Ne var ki bu barışçı tutumu engelleyebilecek Lozan Barış Anlaşması ’nda çözümü sonraya bırakılan sorular bulunmaktadır. Bu sorunlar, İngiltere ile Musul, Fransa ile Osmanlı borçları ve bunların tasfiyesi, Yunanistan ile etabli yeni yerleşikliğin tanımlanması sorunundan kaynaklanan anlaşmazlıklardır. Birinci Dünya Savaşı sonucu Alman, Avusturya-Macaristan ve Osmanlı İmparatorlukları parçalanmışlar, Bu ülkelerdeki hanedanlar tarihe karışmıştır. Ayrıca Rusya’da siyasi rejim değişikliği sonucu Bolşevik yönetimi kurulmuştur. Türkiye Lozan Barış Anlaşması’ndan sonra dönemin büyük kabul edilen Batı devletlerine karşı, yansız bir politika izlemeye çalışmıştır. 1923-1930 arası dönemde Türkiye’nin dış politikasını etkileyen iki temel unsur bulunmaktadır. Birincisi, Avrupa’nın en güçlü devletleriyle sınır komşusu olmasıdır. Küzeydoğu da Sovyetler Birliği; güneyde İngiltere ve Fransa ile  denetimindeki manda rejimleri dolayıyla ve Ege’de On iki Ada ile İtalyanlar’la sınır komşusu olmuştur.

Soyadı Kanunu

Toplumsal alanda eşitliği sağlamak ve bireyin kişisel ve toplumsal kimliğini belirlenmesini, çizilen ulusal kimlik çerçevesinde özgür yurttaşın yaratılması hedefiyle herkesi tanımlayan bir soy adı vermek için  24 Kasım 1934 tarihinde Soyadı Kanunu çıkarılmıştır.Yasanın üçüncü maddesine göre rütbe memuriyet, aşiret isimleri, ayrıcalık sağlayan niteleyici sıfatlar, yabancı ırk ve ulus isimleri, gülünç ve genel ahlak kurallarına uymayan lakaplar soyadı olarak alınamayacaktı. TBMM’nin, çağdaşlaşma siyasetine uygun olarak çıkardığı, feodalizme, gericiliğe ve aşiret hayatına son verip, ulusal değerlere bağlı bir toplum yaratmayı amaçlayan önemli yasalardan biridir.

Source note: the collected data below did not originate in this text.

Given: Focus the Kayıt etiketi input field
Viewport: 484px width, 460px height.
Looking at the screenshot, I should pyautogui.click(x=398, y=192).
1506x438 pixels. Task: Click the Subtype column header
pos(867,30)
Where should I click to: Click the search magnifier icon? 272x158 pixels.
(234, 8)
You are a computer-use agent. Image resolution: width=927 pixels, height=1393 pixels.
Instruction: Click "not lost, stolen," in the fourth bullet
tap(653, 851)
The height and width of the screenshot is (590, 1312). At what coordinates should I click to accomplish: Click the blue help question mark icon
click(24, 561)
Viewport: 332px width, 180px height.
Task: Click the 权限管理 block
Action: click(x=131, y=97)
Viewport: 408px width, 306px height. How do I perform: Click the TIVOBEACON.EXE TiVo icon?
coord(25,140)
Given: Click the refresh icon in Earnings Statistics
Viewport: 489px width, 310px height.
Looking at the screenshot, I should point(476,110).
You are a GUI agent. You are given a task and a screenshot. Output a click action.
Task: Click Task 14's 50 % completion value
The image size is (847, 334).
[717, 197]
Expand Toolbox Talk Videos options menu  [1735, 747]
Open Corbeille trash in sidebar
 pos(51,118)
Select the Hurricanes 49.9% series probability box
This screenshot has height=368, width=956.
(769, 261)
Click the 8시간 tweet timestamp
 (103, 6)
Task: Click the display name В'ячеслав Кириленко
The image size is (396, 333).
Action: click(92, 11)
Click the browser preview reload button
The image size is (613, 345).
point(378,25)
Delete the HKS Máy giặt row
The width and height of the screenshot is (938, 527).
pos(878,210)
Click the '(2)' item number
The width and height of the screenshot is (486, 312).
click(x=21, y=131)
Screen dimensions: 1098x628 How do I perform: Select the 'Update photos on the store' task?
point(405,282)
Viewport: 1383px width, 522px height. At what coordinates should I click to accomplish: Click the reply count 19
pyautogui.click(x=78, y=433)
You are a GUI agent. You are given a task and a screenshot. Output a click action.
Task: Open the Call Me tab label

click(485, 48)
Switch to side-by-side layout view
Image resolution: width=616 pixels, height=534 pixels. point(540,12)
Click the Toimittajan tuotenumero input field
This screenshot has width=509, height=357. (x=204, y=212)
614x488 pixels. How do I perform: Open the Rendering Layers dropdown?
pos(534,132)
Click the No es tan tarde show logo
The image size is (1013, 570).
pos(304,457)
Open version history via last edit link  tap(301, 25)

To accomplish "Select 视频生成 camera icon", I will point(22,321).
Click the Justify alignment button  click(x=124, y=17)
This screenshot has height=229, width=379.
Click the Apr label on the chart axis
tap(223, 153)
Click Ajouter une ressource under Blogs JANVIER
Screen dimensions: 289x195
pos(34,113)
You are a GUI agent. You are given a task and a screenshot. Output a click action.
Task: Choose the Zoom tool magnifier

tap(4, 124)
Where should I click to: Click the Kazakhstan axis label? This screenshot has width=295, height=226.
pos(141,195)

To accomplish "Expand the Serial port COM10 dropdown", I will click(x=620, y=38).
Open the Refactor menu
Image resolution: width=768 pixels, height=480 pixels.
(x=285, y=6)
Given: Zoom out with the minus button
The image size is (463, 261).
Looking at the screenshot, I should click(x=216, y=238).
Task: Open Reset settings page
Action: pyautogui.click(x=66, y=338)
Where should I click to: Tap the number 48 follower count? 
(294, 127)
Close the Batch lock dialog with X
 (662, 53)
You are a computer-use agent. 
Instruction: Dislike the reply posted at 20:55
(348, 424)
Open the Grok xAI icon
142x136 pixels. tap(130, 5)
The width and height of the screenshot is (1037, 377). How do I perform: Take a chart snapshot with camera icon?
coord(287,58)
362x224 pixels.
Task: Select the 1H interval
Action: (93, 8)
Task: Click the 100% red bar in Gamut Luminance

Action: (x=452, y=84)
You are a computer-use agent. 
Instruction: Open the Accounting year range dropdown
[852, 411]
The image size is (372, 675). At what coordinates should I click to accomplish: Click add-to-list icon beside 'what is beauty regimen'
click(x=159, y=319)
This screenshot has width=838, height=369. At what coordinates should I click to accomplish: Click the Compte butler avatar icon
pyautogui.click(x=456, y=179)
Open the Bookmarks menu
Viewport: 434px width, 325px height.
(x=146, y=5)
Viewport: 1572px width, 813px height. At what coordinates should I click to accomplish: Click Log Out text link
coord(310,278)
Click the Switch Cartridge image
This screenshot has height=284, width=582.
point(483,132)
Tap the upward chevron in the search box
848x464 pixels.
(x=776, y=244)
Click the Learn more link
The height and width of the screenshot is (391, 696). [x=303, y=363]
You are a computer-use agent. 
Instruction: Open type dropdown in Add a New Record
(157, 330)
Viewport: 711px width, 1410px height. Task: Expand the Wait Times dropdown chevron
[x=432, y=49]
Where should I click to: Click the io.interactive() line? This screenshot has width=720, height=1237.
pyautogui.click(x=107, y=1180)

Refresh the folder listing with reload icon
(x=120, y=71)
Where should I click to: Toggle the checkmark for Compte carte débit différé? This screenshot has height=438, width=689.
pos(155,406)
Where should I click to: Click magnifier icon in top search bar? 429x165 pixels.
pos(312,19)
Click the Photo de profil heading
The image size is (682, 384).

Soyadı Yasasını bütünleyen, aynı yıl içinde TBMM’nin çıkardığı diğer bir yasa ile “Ağa, Hacı, Hoca, Hafız, Molla, Efendi, Bey, Beyefendi, Hanım, Hanımefendi, Paşa ve Hazretleri”   unvanlarının kullanılması yasaklanmıştır. Çünkü bu unvanlar sıradan insanlar için değil toplum üzerinde nüfuzlu kişiler tarafından kull...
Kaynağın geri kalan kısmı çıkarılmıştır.